§ **DOCUMENT EXCERPT**:
* * * *

This is the latest in the Honor Harrington series.  In the unlikely event that anyone who's unaware of one of the most talked about SF series in the last 15 years crawled out from under their rock just for this review, I'll explain that this series is very military, with lots of detailed battle scenes and people dying, it is said to be very derivative of the Horatio Hornblower series (though I haven't actually read them), and while it's not to everyone's taste, it is extremely engaging to the people who appreciate it.  Through the 90's, Weber was cranking these books out at a pretty good rate until he suffered a hand injury which left him unable to write for a couple of years.  When he came out of this hiatus, most of his fans were disappointed with War of Honor, which spent a lot of time on politics and just didn't have the zing that the series had had up to that point.  I approached this volume with some trepidation; if he didn't return to his earlier standards, I might well give up reading the series.

* * * *

§ **DATA ROWS**:

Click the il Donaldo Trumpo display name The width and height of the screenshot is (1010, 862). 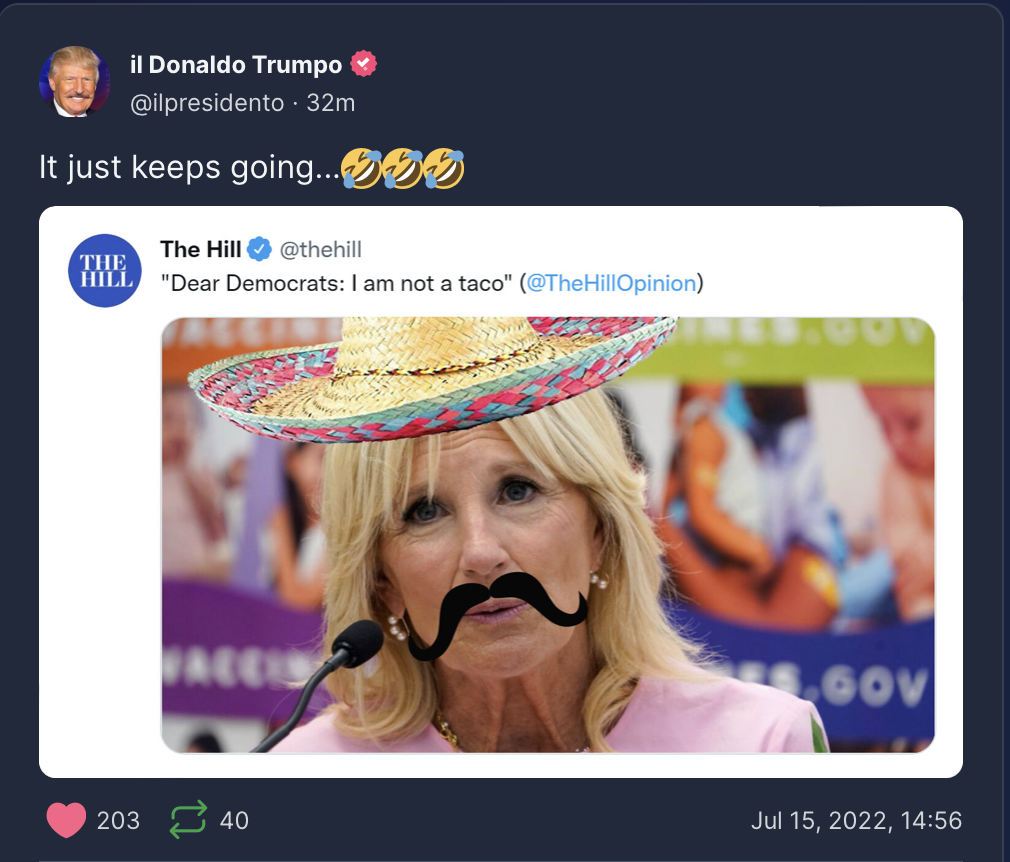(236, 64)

* * * *

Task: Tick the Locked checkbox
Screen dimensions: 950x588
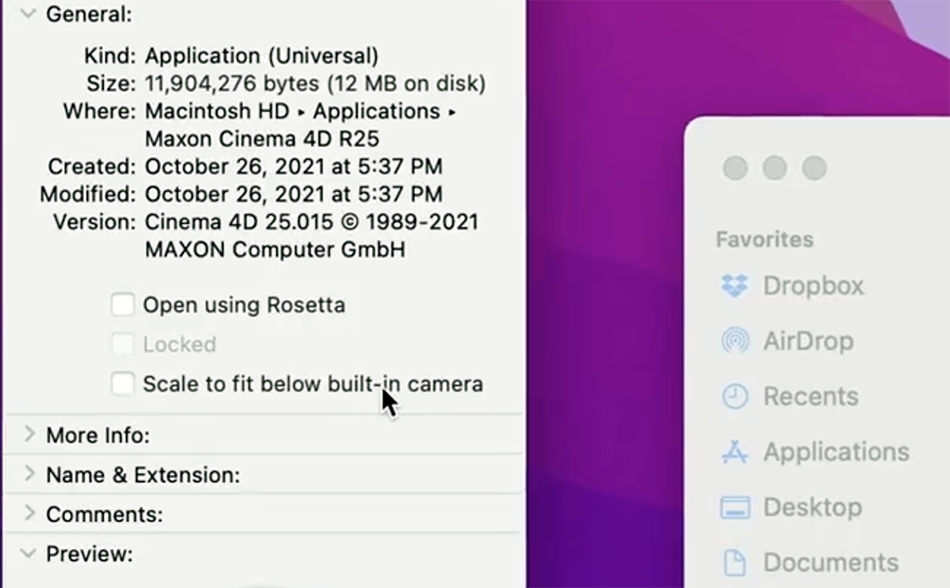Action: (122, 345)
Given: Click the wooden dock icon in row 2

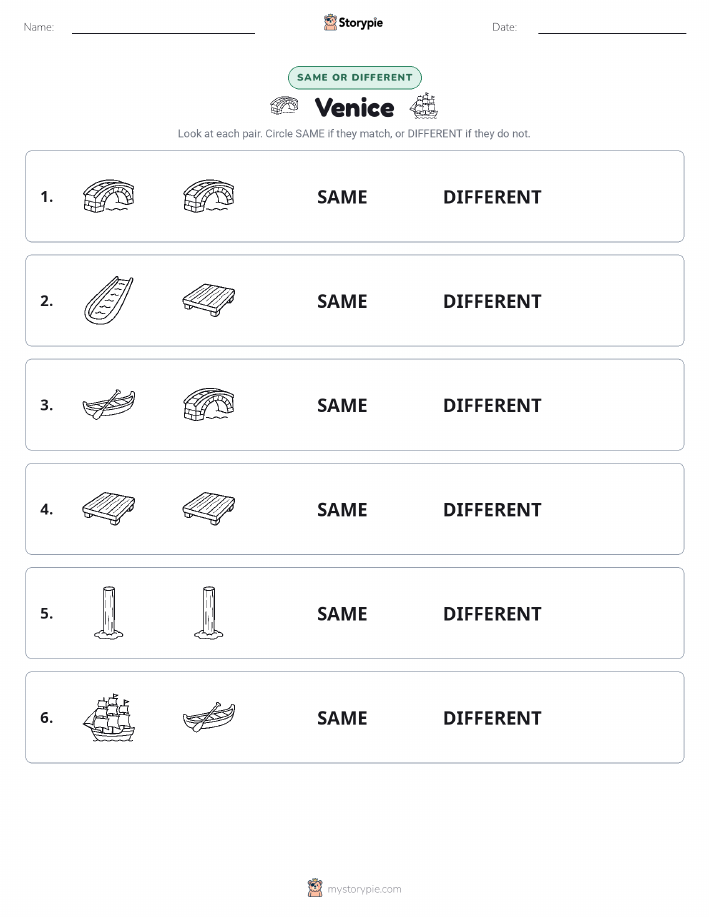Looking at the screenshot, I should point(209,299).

* * * *

§ **WRITTEN TASK 1**: In the Honor Harrington review, what left Weber unable to write for a couple of years?
§ **WRITTEN TASK 2**: Continue the Honor Harrington review from its last sentence.

§ **TASK RESPONSE 1**: A hand injury.

§ **TASK RESPONSE 2**:
I'm pleased to report that the series is interesting again.  This is a massive tome, over 800 pages, and an ambitious project that takes on a lot of things.  It doesn't handle all of them perfectly, but it doesn't completely fail at any of them.  It doesn't ultimately resolve any major issues for the series, and it does bring in more long-term issues.  But important things happen, interesting things happen, surprising things happen which I won't talk about even if the cover of the book totally lets the treecat out of the bag on one of them, and most important, the zing is back.  There are problems.  A strong theme of the stupidity and pointlessness of war in the bloodiest book in a bloody series only partly works -- but Weber sort of wrote himself into a corner, and I think he handled it pretty well.  In a few of the battles, supposedly brilliant commanders make what seems to me like painfully bad decisions to drive the plot.  The alternate villain is over the top.  But except for a few pages in a couple of places, it's never boring, and the story sucks me in and the world grabs me, maybe not quite as much as the early books, but very nearly so if not.

If you quit the series after War of Honor, it's safe to come back.  I don't think this one is quite great, but it's definitely good.  8 out of 10.